### Written exercise
Rewrite every entry below, swapping each instance of "Image resolution" for "Screen size" and keeping all other text the same.

::: The data

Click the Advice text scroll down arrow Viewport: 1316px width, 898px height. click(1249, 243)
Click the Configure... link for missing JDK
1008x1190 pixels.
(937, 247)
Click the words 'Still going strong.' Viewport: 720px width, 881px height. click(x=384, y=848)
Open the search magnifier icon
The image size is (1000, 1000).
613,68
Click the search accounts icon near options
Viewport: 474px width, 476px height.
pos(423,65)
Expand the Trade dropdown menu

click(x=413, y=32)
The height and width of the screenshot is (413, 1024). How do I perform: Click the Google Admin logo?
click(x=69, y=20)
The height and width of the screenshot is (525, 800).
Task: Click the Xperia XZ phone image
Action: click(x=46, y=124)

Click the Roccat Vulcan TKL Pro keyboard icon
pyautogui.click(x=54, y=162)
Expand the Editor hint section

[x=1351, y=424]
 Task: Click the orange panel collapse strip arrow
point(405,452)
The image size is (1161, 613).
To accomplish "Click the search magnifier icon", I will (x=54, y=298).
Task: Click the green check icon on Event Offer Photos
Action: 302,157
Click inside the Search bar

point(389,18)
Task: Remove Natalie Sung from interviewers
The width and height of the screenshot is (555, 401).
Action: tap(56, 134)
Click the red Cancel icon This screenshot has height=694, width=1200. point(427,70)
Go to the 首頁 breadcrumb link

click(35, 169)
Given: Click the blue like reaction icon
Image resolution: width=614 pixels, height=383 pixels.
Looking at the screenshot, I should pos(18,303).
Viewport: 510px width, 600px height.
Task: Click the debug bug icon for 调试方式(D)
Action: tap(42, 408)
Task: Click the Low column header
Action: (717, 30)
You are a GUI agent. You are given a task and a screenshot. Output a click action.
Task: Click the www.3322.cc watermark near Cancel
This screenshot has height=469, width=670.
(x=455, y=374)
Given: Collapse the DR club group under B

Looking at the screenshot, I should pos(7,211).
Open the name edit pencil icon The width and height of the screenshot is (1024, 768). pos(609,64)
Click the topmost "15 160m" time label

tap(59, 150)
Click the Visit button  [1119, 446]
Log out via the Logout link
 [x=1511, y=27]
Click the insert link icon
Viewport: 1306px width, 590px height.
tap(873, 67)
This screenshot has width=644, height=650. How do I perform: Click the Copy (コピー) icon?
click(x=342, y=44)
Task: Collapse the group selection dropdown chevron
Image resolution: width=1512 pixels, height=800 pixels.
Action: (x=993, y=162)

::::::

### Reply to the task
Click the Advice text scroll down arrow Viewport: 1316px width, 898px height. click(1249, 243)
Click the Configure... link for missing JDK
1008x1190 pixels.
(937, 247)
Click the words 'Still going strong.' Viewport: 720px width, 881px height. click(x=384, y=848)
Open the search magnifier icon
The image size is (1000, 1000).
613,68
Click the search accounts icon near options
Viewport: 474px width, 476px height.
pos(423,65)
Expand the Trade dropdown menu

click(x=413, y=32)
The height and width of the screenshot is (413, 1024). How do I perform: Click the Google Admin logo?
click(x=69, y=20)
The height and width of the screenshot is (525, 800).
Task: Click the Xperia XZ phone image
Action: click(x=46, y=124)

Click the Roccat Vulcan TKL Pro keyboard icon
pyautogui.click(x=54, y=162)
Expand the Editor hint section

[x=1351, y=424]
 Task: Click the orange panel collapse strip arrow
point(405,452)
The image size is (1161, 613).
To accomplish "Click the search magnifier icon", I will (x=54, y=298).
Task: Click the green check icon on Event Offer Photos
Action: 302,157
Click inside the Search bar

point(389,18)
Task: Remove Natalie Sung from interviewers
The width and height of the screenshot is (555, 401).
Action: tap(56, 134)
Click the red Cancel icon This screenshot has height=694, width=1200. point(427,70)
Go to the 首頁 breadcrumb link

click(35, 169)
Given: Click the blue like reaction icon
Screen size: width=614 pixels, height=383 pixels.
Looking at the screenshot, I should pos(18,303).
Viewport: 510px width, 600px height.
Task: Click the debug bug icon for 调试方式(D)
Action: tap(42, 408)
Task: Click the Low column header
Action: (717, 30)
You are a GUI agent. You are given a task and a screenshot. Output a click action.
Task: Click the www.3322.cc watermark near Cancel
This screenshot has height=469, width=670.
(x=455, y=374)
Given: Collapse the DR club group under B

Looking at the screenshot, I should pos(7,211).
Open the name edit pencil icon The width and height of the screenshot is (1024, 768). pos(609,64)
Click the topmost "15 160m" time label

tap(59, 150)
Click the Visit button  [1119, 446]
Log out via the Logout link
 [x=1511, y=27]
Click the insert link icon
Viewport: 1306px width, 590px height.
tap(873, 67)
This screenshot has width=644, height=650. How do I perform: Click the Copy (コピー) icon?
click(x=342, y=44)
Task: Collapse the group selection dropdown chevron
Screen size: width=1512 pixels, height=800 pixels.
Action: (x=993, y=162)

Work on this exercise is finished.